La atención, el gran valor de nuestro tiempo

descargaEscribe el ensayista y poeta Enrique García-Máiquez que hay quien trabaja ya con la idea de que la atención es el nuevo coeficiente intelectual y lo que diferencia a las personas más eficientes. Puede observarse cómo a los niños lo que más les gusta, lo que más les interesa, lo que más les motiva, incluso lo que más desean es que los mayores, y especialmente los padres, les dediquen un instante, un segundo, una tarde, un día. A veces los mayores creemos que ellos están con sus aparatitos mucho más a gusto que con nosotros, y así puede parecerlo cuando se nos muestran esquivos y distantes, pero tú háblales de lo suyo, de sus intereses, de sus lecturas, de sus avances escolares, incluso de sus amistades cuando tienen en todo esto tantas dudas y tantas preguntas que hacernos.

Y no digamos si nos interesamos por sus éxitos (en las canastas del baloncesto, en los regates y goles del fútbol, en las carreras, en el aprendizaje de habilidades de otros deportes) y por sus avances en los estudios, o en las ayudas, las explicaciones y los truquitos que les contamos cuando les dedicamos nuestro tiempo, nuestra más reconcentrada aclaración a la duda instantánea del porqué de las cosas y de los comportamiento de los demás capaz de estimularles y sacarles de ciertos baches estudiantiles, horas bajas o de desánimo, incluso de regulación de su estima que es tan necesaria en los adolescentes que tienen que sentirse fuertes cuando en realidad todo parece que se les viene abajo porque las personas de su entorno no cuentan con ellos, ni en el delicado tema del gusto por las personas del otro sexo, las ambigüedades y los rechazos.

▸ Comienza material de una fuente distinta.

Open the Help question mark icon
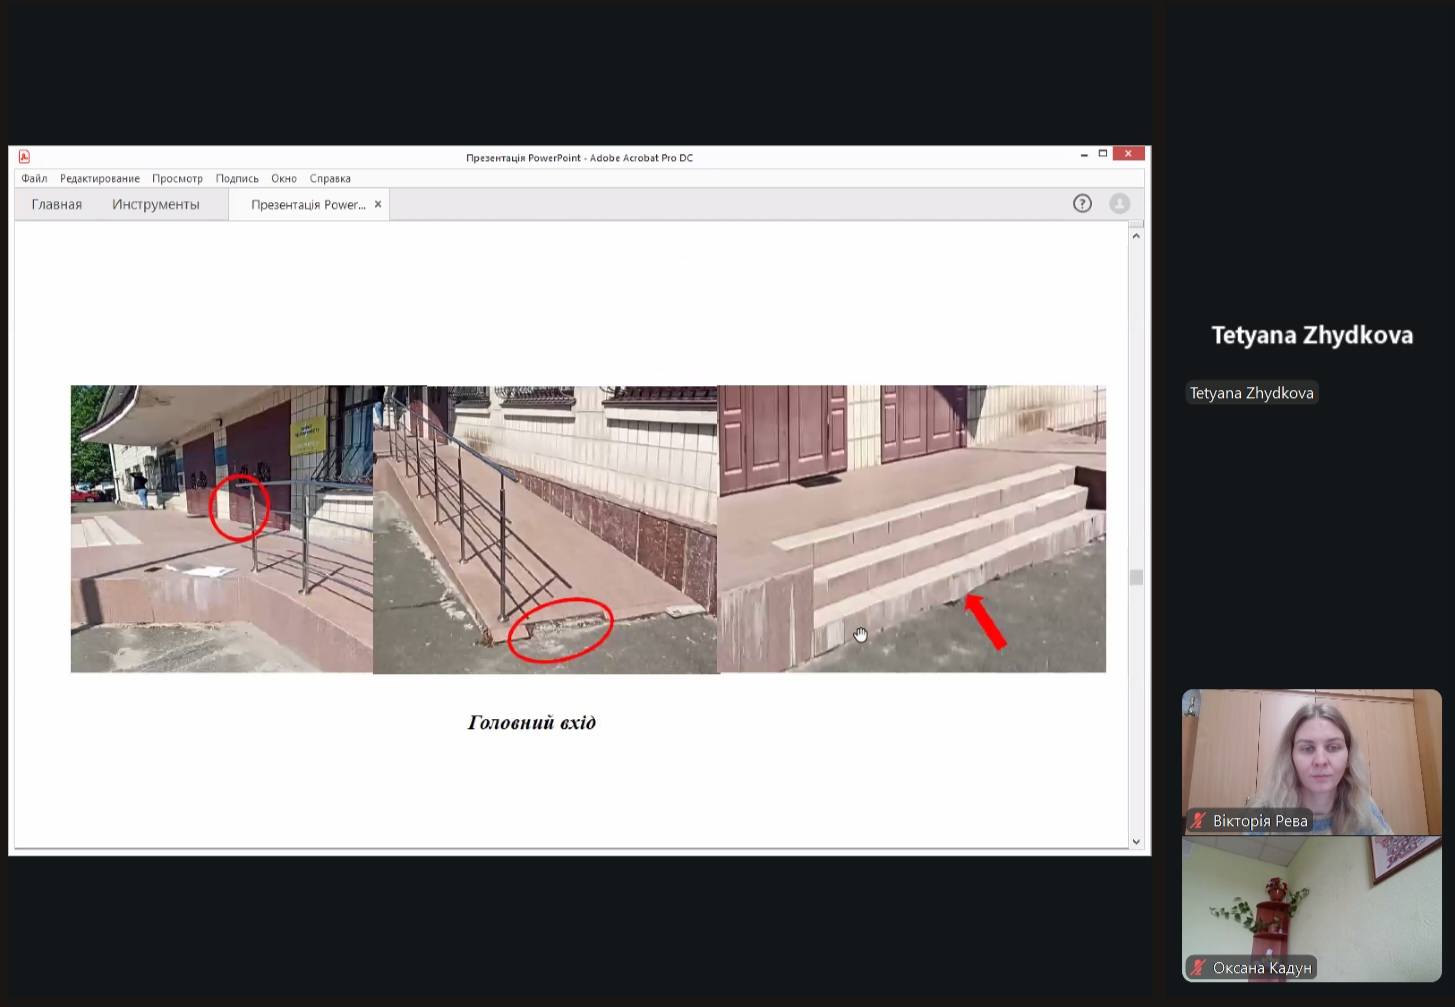The image size is (1455, 1007). [1082, 204]
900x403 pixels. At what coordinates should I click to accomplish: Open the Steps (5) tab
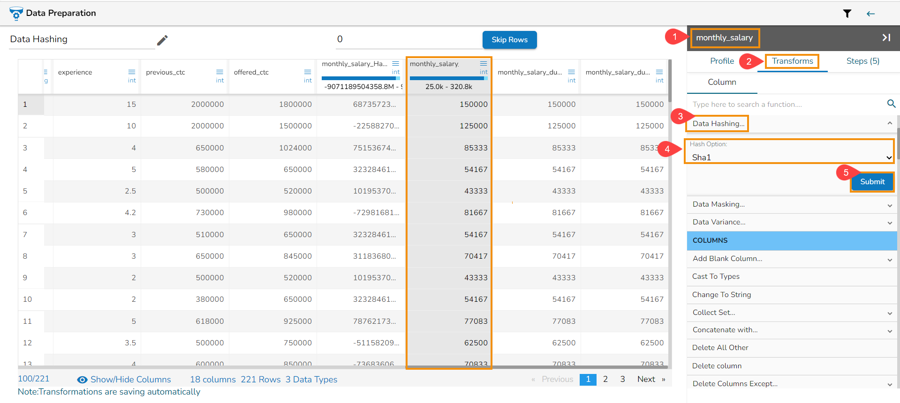(862, 61)
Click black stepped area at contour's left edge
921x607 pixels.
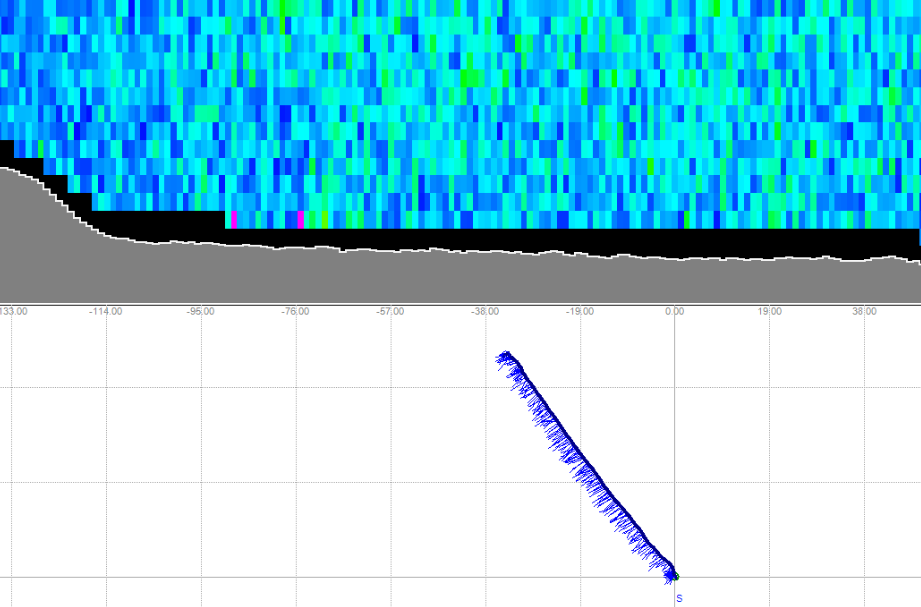[40, 167]
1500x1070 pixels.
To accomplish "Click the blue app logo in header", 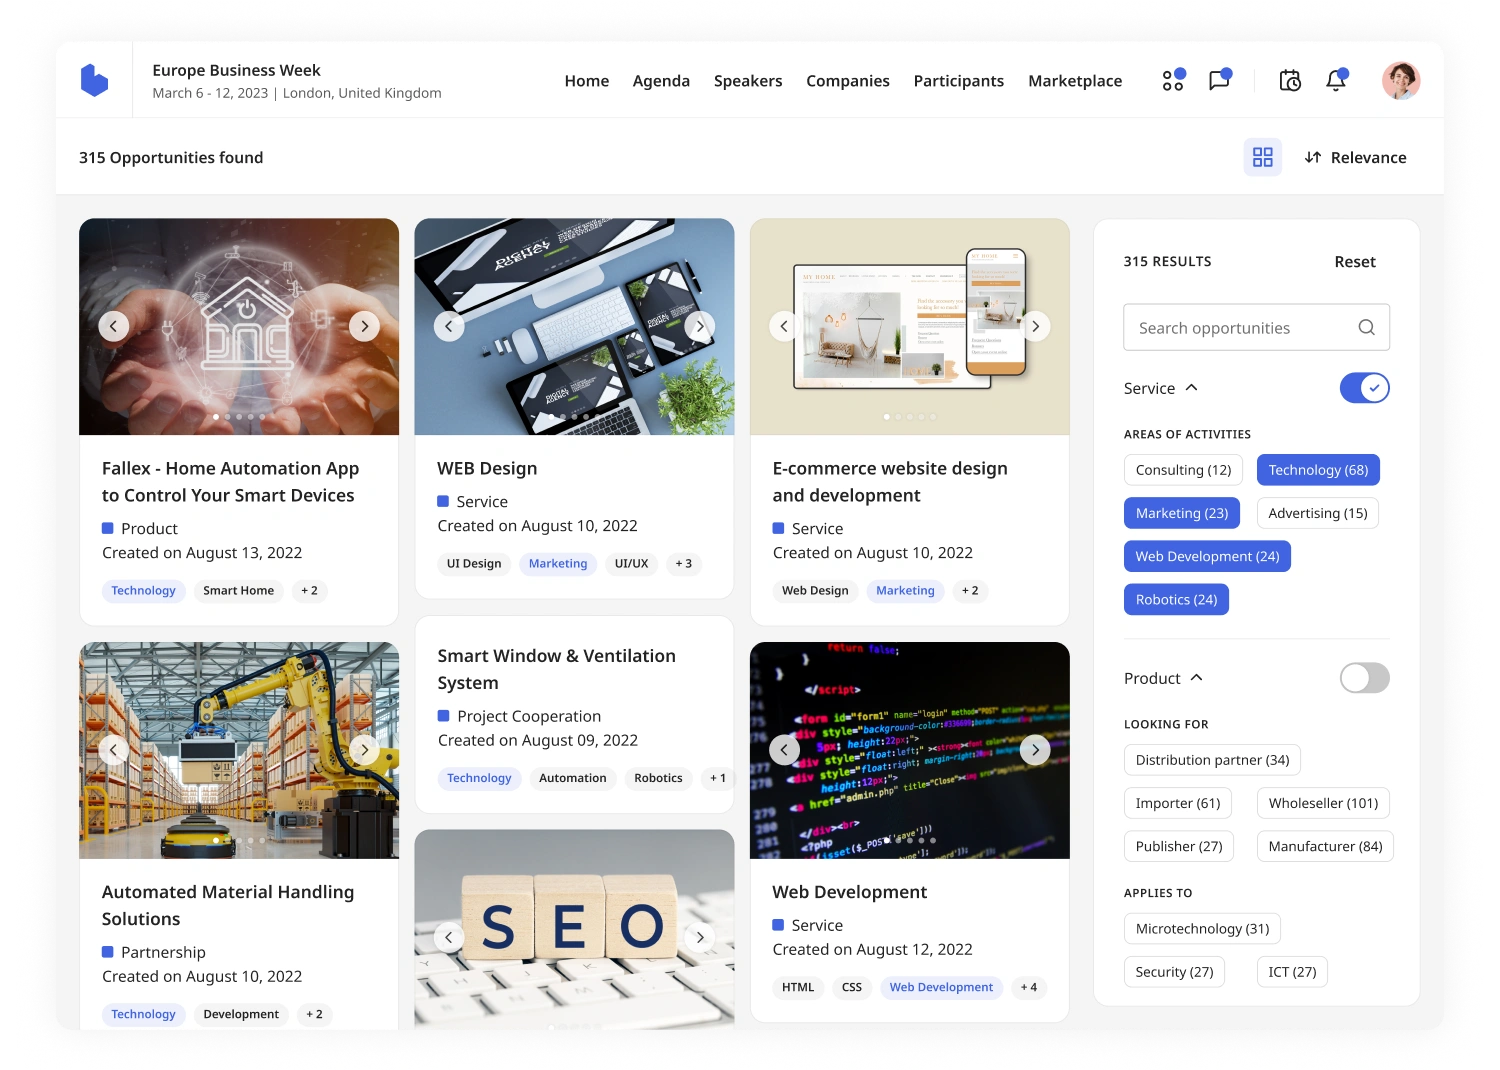I will point(94,81).
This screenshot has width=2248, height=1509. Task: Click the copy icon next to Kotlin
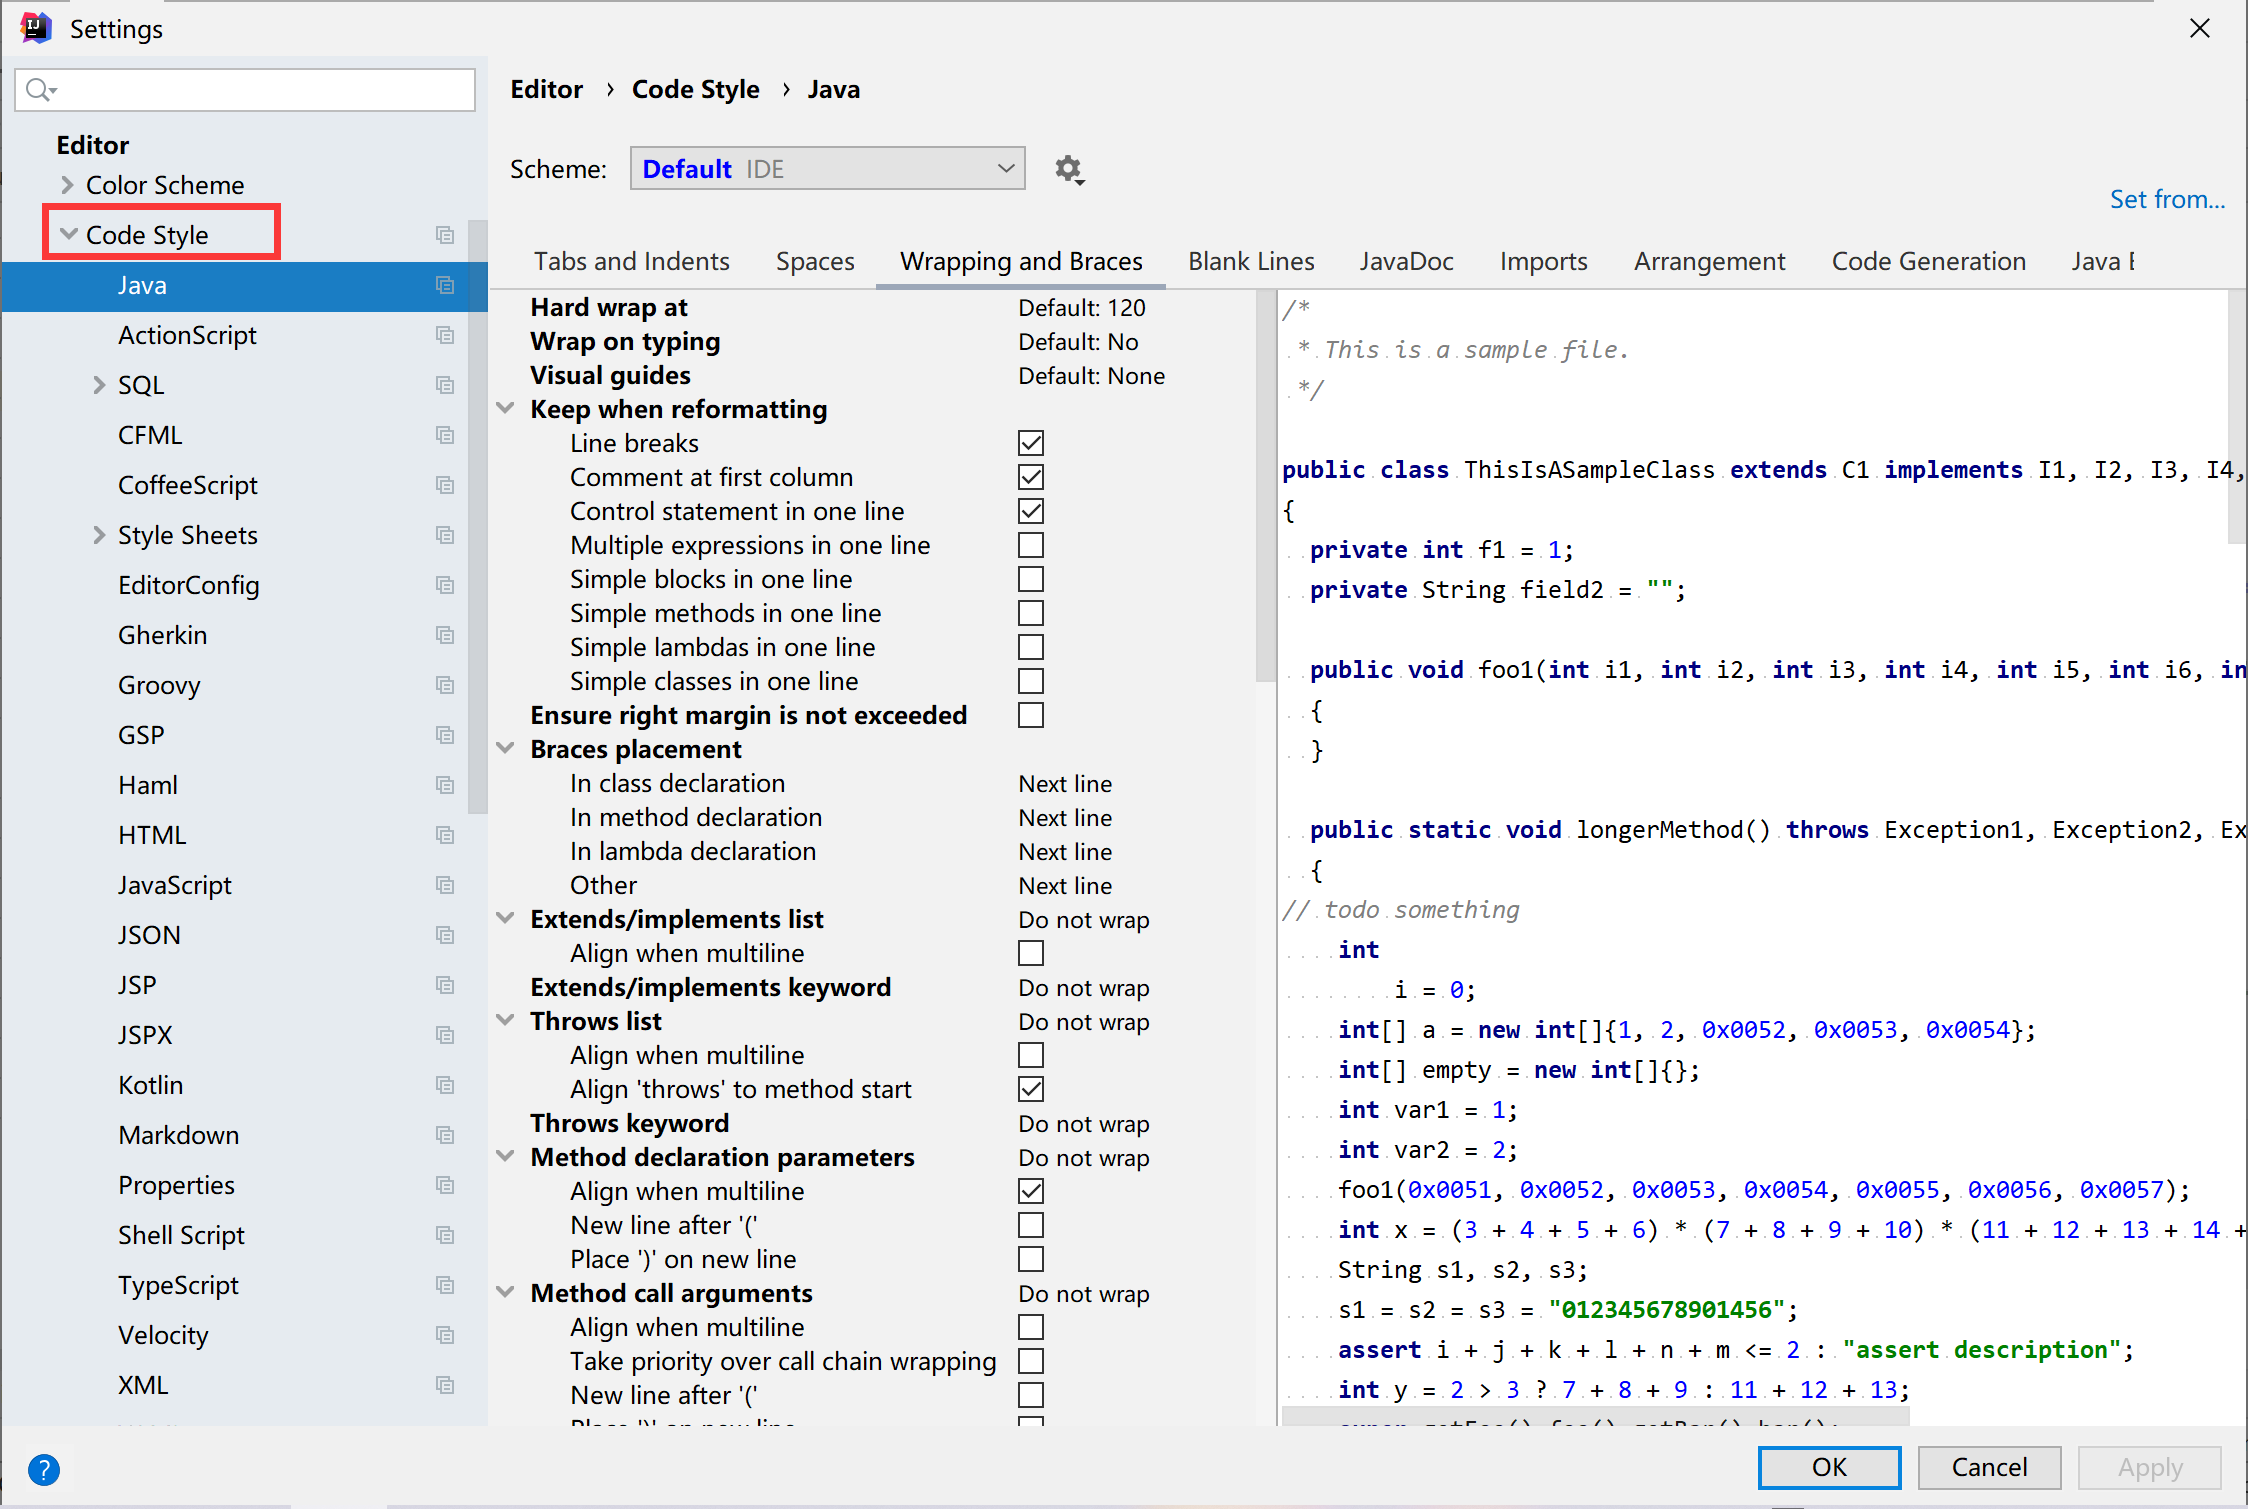[x=445, y=1085]
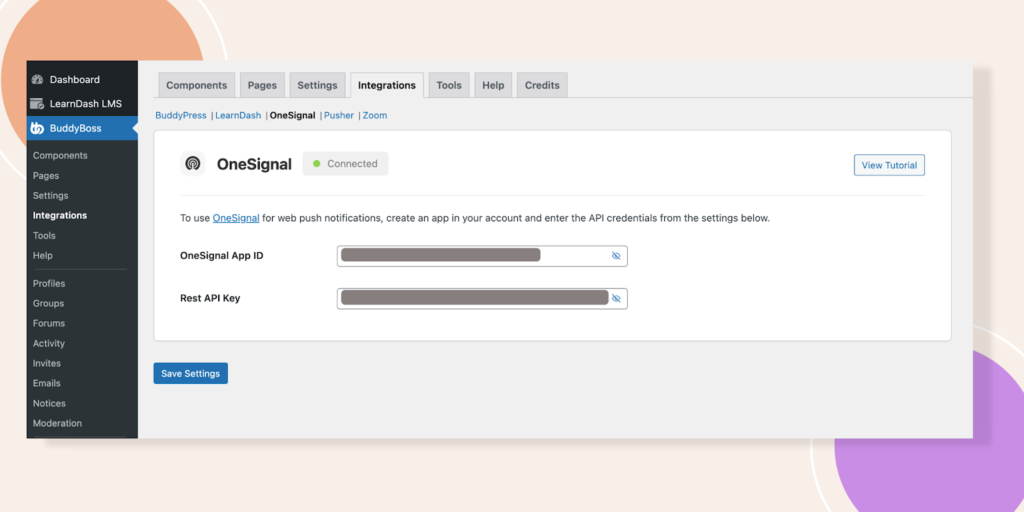This screenshot has width=1024, height=512.
Task: Open the Credits tab
Action: coord(542,85)
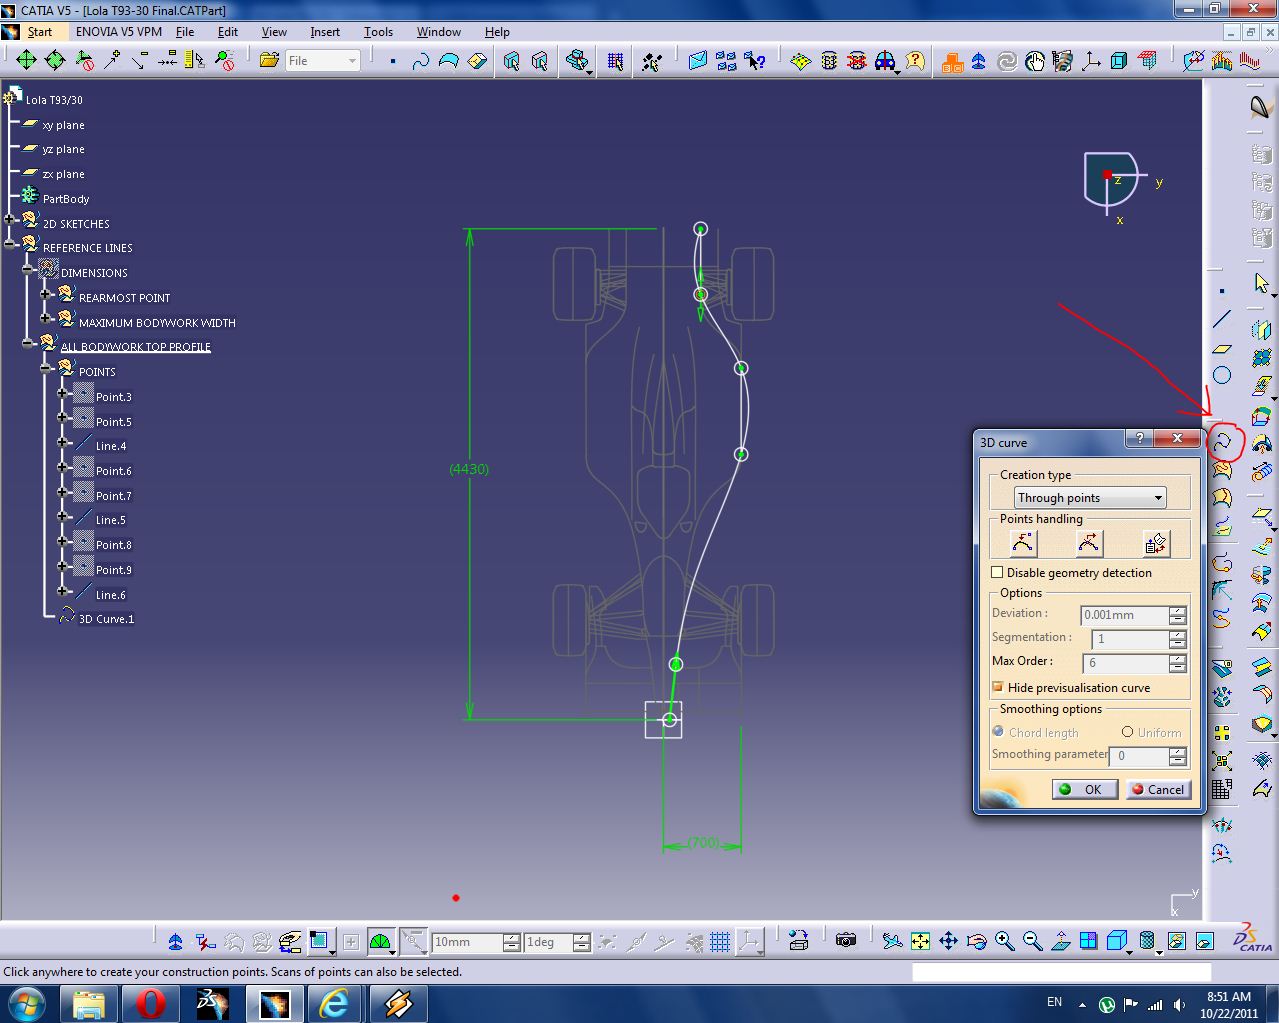Click the points import icon in Points handling
The height and width of the screenshot is (1023, 1279).
coord(1157,542)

La atención puede ser hoy un tesoro, muy claramente en la familia. Pero, bien pensado, lo es también en la amistad, en el trabajo y en todo tipo de relaciones. García-Máiquez nos deja en el aire una sencilla reflexión que sólo surge cuando observamos a los hijos, a los padres, a los amigos, acerca del comportamiento de unos y de otros: “¿Será posible que eduque más un ferviente elogio que una continua corrección?” Cuidar estos detalles era cosa bien sabida por los clásicos que consideraban la atención como un efecto directo del amor y uno de los más valiosos subproductos del arte. Habrá, no obstante, que hacer demostraciones discretas, pues quien percibe que estamos interesados en su conducta puede pensar que le hacemos presión y que exigimos mejoras patentes, crecientes y verificables en otros ámbitos. La cortesía asertiva tiene buen cartel, siempre y cuando no nos pasemos. Lo que sí que es cierto es que, en términos generales, deberíamos de practicar la atención al otro, demostrando nuestra estima.